白井 聡 東洋経済新報社
今から50年程前は、資本主義の様々な弊害を指摘する思想は共産主義で、資本論はその聖典だった。しかしソビエトの崩壊、東欧諸国の脱共産主義化、スターリン、毛沢東等共産主義指導者の独裁の実態の暴露等で、共産主義者の主張が、単なる夢物語にしか過ぎなかった事が白日の下に晒される事になってしまった。
その後、米国の一国優位の下、新自由主義なる経済政策で、貧富の格差が拡大し、資本主義も隘路に入り込んでいる事も明白になって来ている。

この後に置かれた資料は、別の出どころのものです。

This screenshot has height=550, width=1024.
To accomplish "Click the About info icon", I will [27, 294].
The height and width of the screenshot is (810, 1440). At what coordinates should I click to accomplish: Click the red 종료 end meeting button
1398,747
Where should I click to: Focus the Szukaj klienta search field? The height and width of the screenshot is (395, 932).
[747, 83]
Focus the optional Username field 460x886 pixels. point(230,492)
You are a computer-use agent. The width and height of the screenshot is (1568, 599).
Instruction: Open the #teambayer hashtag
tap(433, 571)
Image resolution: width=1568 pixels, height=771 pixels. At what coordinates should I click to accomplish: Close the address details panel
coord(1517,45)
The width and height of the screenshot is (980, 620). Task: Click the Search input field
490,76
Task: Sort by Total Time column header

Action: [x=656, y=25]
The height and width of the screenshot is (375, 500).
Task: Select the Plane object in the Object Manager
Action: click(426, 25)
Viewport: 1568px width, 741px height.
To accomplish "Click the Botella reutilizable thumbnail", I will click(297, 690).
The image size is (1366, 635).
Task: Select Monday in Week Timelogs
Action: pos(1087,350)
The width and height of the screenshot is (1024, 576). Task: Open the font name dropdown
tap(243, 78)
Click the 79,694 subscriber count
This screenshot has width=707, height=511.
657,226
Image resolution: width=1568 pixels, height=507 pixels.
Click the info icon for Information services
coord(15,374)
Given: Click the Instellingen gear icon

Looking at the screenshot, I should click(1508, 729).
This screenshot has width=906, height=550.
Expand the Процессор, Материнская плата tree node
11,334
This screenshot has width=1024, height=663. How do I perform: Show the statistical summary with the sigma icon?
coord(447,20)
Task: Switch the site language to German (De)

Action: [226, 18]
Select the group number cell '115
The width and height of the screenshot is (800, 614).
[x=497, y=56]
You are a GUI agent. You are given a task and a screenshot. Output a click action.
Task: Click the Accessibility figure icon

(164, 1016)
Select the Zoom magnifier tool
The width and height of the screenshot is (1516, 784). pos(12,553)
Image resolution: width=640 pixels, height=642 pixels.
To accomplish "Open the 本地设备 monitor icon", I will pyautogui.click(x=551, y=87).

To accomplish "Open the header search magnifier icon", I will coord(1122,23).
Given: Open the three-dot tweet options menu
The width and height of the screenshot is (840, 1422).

経済・政治体制としての欠陥が明確になったはずの共産主義だが、資本主義の欠点をこれだけ分析出来ている思想は他にない。この点から、著者は改めて資本論を判り易く解説し、思想の武器として使用する事を模索している。1970年代に学生だった者にとっては、判り易い用語による解説で、改めて資本主義について整理、理解出来た気がする。
だたし、この著書を読んで、局限化した資本主義への武器になるかというと疑問だ。人間の価値を生産関係の有用性に還元して評価する事に慣れてしまった感性に、疑問、不満を持てという事は理解できる。しかし、資本家の利益追求がグローバリズムの名のもとに、最安の労働力を求め、結果的に共産主義中国の国力を増大させ、決着がついたはずの共産主義国と資本主義の覇権争いも再燃している。まして、コロナという雇用・経済危機の中で、目先の生活を追わなければならない者にとっては、武器にまではならない気が・・・。